Given entries Start Marker

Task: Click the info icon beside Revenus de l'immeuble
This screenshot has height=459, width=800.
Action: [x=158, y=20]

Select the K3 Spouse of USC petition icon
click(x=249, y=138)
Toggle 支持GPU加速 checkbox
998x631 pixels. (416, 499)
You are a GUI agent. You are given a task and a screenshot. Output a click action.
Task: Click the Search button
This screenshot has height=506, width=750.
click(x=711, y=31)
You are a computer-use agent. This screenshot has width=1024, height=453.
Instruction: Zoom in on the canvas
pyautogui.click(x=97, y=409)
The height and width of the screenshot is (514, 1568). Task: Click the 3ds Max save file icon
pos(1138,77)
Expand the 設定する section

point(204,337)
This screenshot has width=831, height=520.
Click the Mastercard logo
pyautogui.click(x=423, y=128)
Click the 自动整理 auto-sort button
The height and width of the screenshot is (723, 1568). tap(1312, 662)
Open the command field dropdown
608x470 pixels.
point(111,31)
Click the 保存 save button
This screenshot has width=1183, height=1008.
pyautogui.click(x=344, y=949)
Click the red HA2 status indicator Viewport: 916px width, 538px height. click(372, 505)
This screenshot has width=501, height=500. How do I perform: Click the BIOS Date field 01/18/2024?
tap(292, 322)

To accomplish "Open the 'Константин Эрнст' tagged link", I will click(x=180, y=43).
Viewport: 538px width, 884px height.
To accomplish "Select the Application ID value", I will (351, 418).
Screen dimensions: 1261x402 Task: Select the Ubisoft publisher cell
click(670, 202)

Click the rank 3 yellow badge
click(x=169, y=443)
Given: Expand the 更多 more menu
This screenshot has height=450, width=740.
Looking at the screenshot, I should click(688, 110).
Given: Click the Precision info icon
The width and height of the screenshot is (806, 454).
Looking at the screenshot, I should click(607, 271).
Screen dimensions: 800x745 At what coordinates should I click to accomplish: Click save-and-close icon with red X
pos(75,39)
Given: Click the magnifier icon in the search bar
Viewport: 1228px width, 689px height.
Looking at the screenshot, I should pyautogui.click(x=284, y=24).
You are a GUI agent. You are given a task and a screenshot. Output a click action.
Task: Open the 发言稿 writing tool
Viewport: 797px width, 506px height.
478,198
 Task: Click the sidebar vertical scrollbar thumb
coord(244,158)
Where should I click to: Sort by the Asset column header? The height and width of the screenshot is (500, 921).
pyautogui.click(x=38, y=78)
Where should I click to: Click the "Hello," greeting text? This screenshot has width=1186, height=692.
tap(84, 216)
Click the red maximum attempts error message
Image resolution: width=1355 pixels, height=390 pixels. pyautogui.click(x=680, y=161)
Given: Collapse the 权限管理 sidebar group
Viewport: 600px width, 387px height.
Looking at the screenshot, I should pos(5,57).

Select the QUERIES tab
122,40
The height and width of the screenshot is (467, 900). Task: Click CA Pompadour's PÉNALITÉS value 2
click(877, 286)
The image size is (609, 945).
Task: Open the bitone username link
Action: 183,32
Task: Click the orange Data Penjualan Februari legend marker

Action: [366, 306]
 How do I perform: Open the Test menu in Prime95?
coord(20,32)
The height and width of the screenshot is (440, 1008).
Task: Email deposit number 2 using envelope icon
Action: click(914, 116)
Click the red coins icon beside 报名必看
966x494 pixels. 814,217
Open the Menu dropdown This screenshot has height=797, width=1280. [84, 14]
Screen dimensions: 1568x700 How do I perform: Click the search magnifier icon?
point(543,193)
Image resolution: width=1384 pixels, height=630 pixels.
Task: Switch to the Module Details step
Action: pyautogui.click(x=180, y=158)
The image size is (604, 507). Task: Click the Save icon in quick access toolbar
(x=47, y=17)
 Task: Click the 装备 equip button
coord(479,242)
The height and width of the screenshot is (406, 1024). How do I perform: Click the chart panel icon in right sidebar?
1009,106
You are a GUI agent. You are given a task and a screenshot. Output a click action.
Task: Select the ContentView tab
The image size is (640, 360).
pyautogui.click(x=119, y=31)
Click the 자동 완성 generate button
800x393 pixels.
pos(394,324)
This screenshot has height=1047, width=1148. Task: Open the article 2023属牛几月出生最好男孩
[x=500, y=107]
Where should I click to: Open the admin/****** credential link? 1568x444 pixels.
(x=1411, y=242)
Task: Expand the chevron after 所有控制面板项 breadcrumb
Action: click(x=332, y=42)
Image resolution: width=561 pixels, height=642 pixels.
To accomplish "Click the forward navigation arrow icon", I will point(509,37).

Given entries End Marker

- What you should do
Count, in the records above, the lines that include "will", and give the number with nothing added.

- Exercise response
3